Su nombre: Louis Barthas, y era el tonelero del pueblo. En 1914 tenía 35 años, una esposa y dos hijos. Era militante socialista y un convencido antimilitarista. Fue llamado a filas y le tocó en suerte combatir en algunas de las más feroces batallas de la guerra: Artois, Verdún, Somme... Uno de esos regalos que hacen las patrias a sus súbditos… En el frente, Barthas tomó nota en cualquier tipo de papel que tuviera a mano de todo lo que vio y sintió, cosiendo unas a otras las hojas a las que echaba mano. Y estos apuntes los hizo de una manera cruda, sin edulcorar: habla de la vida cotidiana de un soldado en las trincheras, de lo horrible que era todo aquello, de la muerte implacable y aleatoria, del fuego cruzado de las ametralladoras y los bombardeos de artillería, de cielos grises y zanjas inundadas de aguas residuales, de ratas, parásitos y piojos y, sobre todo, de amigos que se van con la muerte o perdiendo el sentido.
«A menudo pienso en los numerosos camaradas que murieron a mi lado. Escuché sus imprecaciones contra la guerra y sus autores, la revuelta de todo su ser contra su funesta suerte, contra su asesinato. Y yo sobreviviente, me siento inspirado por su voluntad en lucha sin tregua ni piedad, hasta mi último aliento, por el ideal de paz y fraternidad humana».
De vuelta a casa, compró en su pueblo unos cuadernos de los que empleaban los escolares para hacer sus tareas, y comenzó a dar forma y pasar a limpio todas las notas que había tomado durante la guerra, acompañando los textos de fotografías, postales e ilustraciones que había ido recopilando en el frente. En el resultado demuestra tener una capacidad de observación, una perspicacia, y una habilidad para transmitir emociones, incluyendo el humor en circunstancias tan extremas, que no hacen sino revelar que el bueno del tonelero de la postal de Peyrac-Minervois tenía un increíble talento para la escritura.
Al no ser alguien de relevancia pública, los manuscritos de Barthas permanecieron olvidados en un cajón, hasta que veintiséis años después de su muerte, en 1978, el editor François Maspero decidió publicar sus cuadernos tras haberlos recibido de mano de un grupo de amigos de la familia. El éxito fue inmediato y su impacto más que notable: vendió más de 100.000 copias de su primera edición, y pronto fue traducido a diferentes idiomas. Una difusión que seguramente no imaginaba Barthas.
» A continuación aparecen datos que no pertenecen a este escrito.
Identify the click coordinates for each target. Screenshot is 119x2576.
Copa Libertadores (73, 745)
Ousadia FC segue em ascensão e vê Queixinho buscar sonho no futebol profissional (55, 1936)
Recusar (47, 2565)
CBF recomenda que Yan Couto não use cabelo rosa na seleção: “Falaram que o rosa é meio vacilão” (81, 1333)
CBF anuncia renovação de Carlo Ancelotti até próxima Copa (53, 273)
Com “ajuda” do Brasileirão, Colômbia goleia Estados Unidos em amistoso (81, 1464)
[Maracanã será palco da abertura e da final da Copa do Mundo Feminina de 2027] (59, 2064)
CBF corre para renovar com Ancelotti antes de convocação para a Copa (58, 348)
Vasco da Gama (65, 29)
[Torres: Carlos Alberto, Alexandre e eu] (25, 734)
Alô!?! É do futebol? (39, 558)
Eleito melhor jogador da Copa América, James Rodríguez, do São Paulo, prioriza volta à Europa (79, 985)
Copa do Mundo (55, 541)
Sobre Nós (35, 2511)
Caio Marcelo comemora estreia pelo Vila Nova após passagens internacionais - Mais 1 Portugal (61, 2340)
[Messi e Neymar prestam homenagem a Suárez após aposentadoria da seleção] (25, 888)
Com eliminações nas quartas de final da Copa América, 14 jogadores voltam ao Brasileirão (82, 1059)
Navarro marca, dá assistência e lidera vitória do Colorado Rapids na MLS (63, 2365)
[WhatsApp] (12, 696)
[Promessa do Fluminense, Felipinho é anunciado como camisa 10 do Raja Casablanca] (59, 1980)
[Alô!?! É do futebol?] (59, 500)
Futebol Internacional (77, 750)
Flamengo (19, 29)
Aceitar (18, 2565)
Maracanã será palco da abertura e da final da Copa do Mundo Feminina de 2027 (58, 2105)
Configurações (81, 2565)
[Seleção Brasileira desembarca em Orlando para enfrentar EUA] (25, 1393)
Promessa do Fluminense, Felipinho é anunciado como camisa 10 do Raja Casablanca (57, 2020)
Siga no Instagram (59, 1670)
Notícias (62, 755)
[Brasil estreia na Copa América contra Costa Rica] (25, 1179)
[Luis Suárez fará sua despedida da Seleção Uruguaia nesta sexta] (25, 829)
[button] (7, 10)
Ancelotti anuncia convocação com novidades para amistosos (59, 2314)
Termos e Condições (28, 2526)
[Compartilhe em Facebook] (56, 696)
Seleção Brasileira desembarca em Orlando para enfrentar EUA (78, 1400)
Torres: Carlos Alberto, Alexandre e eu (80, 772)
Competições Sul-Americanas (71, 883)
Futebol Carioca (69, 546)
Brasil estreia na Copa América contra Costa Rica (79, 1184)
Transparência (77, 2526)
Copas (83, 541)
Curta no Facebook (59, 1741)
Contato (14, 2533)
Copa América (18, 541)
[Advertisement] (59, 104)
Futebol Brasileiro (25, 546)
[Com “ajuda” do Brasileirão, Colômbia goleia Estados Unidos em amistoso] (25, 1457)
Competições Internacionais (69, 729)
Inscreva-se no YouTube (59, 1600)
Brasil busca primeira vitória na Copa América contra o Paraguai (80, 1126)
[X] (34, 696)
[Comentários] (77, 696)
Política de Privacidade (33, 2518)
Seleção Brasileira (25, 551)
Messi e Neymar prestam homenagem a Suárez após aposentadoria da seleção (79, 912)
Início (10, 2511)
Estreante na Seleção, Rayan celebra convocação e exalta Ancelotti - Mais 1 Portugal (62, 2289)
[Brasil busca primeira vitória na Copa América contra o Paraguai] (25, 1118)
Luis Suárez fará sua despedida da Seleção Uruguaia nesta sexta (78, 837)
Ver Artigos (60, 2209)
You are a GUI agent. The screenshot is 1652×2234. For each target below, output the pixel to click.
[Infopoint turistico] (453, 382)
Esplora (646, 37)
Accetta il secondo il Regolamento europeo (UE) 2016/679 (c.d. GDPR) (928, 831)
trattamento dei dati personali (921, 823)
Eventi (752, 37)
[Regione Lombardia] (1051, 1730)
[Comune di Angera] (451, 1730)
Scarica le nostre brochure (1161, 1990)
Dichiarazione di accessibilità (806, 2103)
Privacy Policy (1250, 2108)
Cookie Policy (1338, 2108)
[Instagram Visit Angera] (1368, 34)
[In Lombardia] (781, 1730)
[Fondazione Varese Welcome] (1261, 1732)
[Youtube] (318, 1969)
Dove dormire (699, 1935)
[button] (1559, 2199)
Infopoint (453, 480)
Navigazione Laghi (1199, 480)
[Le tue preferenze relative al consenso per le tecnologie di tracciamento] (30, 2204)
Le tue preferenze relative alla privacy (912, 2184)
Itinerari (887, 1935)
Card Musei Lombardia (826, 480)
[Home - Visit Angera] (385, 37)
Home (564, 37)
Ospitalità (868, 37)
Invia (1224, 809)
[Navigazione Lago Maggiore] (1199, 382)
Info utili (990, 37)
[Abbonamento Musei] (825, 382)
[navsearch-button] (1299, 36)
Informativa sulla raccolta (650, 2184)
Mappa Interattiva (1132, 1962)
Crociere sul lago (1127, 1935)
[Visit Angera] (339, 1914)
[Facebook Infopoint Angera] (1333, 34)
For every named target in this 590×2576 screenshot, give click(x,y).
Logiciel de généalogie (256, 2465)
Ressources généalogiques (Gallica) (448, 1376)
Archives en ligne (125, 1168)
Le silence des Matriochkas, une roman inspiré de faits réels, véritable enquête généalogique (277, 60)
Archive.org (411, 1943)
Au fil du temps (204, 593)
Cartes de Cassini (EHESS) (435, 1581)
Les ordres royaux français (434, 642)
Al iniciar la lectura de sus cuadernos, parece como si su autor quisiera llevarnos de vuelta con la memoria a la imagen que nos mostraba tan preciada postal, y que ahora parece que descubrimos como una recreación del inicio de aquel inmenso drama:
«Una tarde calurosa de agosto, las calles del pueblo estaban casi desiertas. De repente se escuchó el redoblar de un tambor: sin duda era la llamada de algún mercader foráneo que se estaba instalando en la plaza, o quizá acróbatas que anunciaban su representación para la noche…».